A design goal of the original BNC project was that it should not be delivered in a format which was proprietary or which required the use of any particular piece of software. This, together with the desire to conform to emerging international standards, was a key factor in determining the choice of SGML as the vehicle for the corpus interchange format. A decade after this decision, SGML is still a widely used international standard format for which many public domain and commercial utilities exist. However, it is in the shape of XML, which is a simplified version of the original standard, SGML now dominates development of the world wide web, and hence of most sectors of the information processing community. New XML software appears almost every week, and it has been adopted by all current ‘major players’ from Sun and IBM to Microsoft.
That said, it must be recognised that the requirements of corpus linguists and others wishing to make use of the BNC are often rather specialised, and therefore unlikely to be supported by mainstream commercially produced software. For this and other reasons, the research user of the BNC who wishes to go beyond simple concordancing or word searching activities should expect to have to do some programming. This is another reason behind the choice of XML as a vehicle for the system: because of the wide take up of this language, there exist many utility libraries and generic programming interfaces which greatly simplify such processes as extracting the tags from a file, selecting portions of the text according to its logical structure, picking out files with certain attributes by searching their headers, and so on.
The BNC uses XML in a simple and straightforward way described in the rest of this manual; simple programs can be readily written using standard UNIX utilities such as grep or perl to access the corpus just as plain text files. More reliably, programs can be written to application programming interfaces (APIs) such as the W3C's Document Object Model (DOM) or the Simple API for XML (SAX), using application libraries developed for almost every modern programming language (C, Perl, Python, tcl etc.). Furthermore, a standard stylesheet language (XSLT) now exists which can be used to specify the transformation of XML source texts into almost any desired format by those with only minimal programming skills. Information about software resources is not provided here, but is readily found on the World Wide Web: currently, one good place to start looking is www.xml.com. Increasingly, support for XML is built into standard utilities such as web browsers, database systems, and stylesheet processors offering a high level of sophistication are readily available.
When the BNC was first published, the top of the range personal computer might have as much as 50 or even 100 megabytes of disk storage and 8 Mb of RAM. At the time of writing, 50 or 100 gigabyte hard disks and 640 Mb of RAM are commonplace on entry level machines. It is thus quite likely that software capable of efficiently handling the four or five gigabytes of text which make up the BNC will also soon become commonplace. For the moment, however, it has to be recognized that general purpose tools for XML do not always cope very well with the large size of the whole corpus, although they can still be very useful for processing subsets extracted from it.
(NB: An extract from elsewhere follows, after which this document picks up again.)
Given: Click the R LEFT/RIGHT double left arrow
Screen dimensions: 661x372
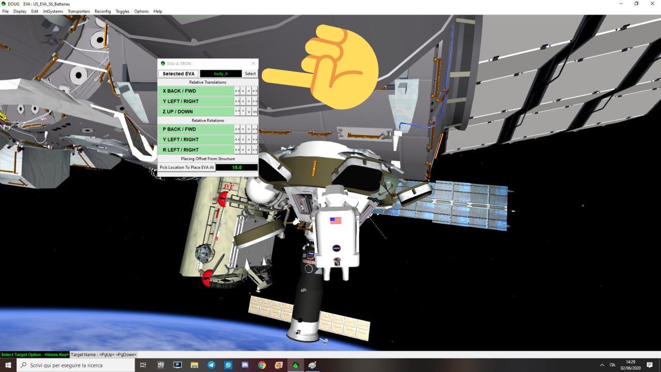Looking at the screenshot, I should point(237,150).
To handle the whole of the corpus, special purpose indexing software will usually be necessary. Although such systems exist, they are often expensive or difficult to implement. For that reason, the XML edition of the BNC is still provided along with its own access software called XAIRA (which can, incidentally, be used with any collection of XML texts, not simply the BNC). It should be emphasized however that use of the BNC is not synonymous with use of XAIRA. Most generic tools developed for corpus linguistics and NLP can be used with the BNC, although the tools may be vary in the extent to which they can make use of the markup in the corpus.
Whatever software is used, it is necessary to have a clear understanding of the various elements tagged in the corpus, the contexts in which they may appear, and their intended semantics. The syntax of an XML document is defined by a schema. For TEI conformant texts, the TEI Header provides additional meta-information. The semantics of XML elements are provided by documentation such as that provided elsewhere in this manual.
The BNC is delivered in compressed format, using the GNU tar
utility. As a single compressed archive file it only occupies about
600 Mb, but when expanded, it comprises over 4000 distinct files, ranging
in size from 1 to 45 Kbytes, and totalling about 4.5 Gbytes. Each
file contains a single BNC document, i.e. a TEI header and its
associated spoken or written text, and has the same name as the value
of the id attribute on its
<bncDoc> element, for
example ABC. Files are grouped according to their names into a
three-level hierarchy. For example, all files with names beginning
AA are in a subdirectory AA,
which is within a subdirectory A (along with all other
subdirectories beginning with the letter
A). These top level directories are all grouped
within a single directory called Texts. The full name for the corpus
text with identifier ABC is thus
Note that not all possible three-letter filenames are actually used. Furthermore, the three-character identifiers (and hence the directory structure) are entirely arbitrary and do not convey any information about the type of text contained. Each text contains a TEI Header which specifies all relevant meta information, either directly, or by reference to the corpus header, as described in section 5 The header.
The BNC XML schema, in whatever form, is primarily useful as a means of validating the corpus files, but may also be useful for other purposes. It may be used to process a single file or the whole corpus, depending on the software deployed.
For some purposes, chiefly the validation of the classification codes used, it may be necessary to process the corpus header along with the individual text or texts to be processed. For most purposes, however, individual texts in the corpus can be regarded as free-standing.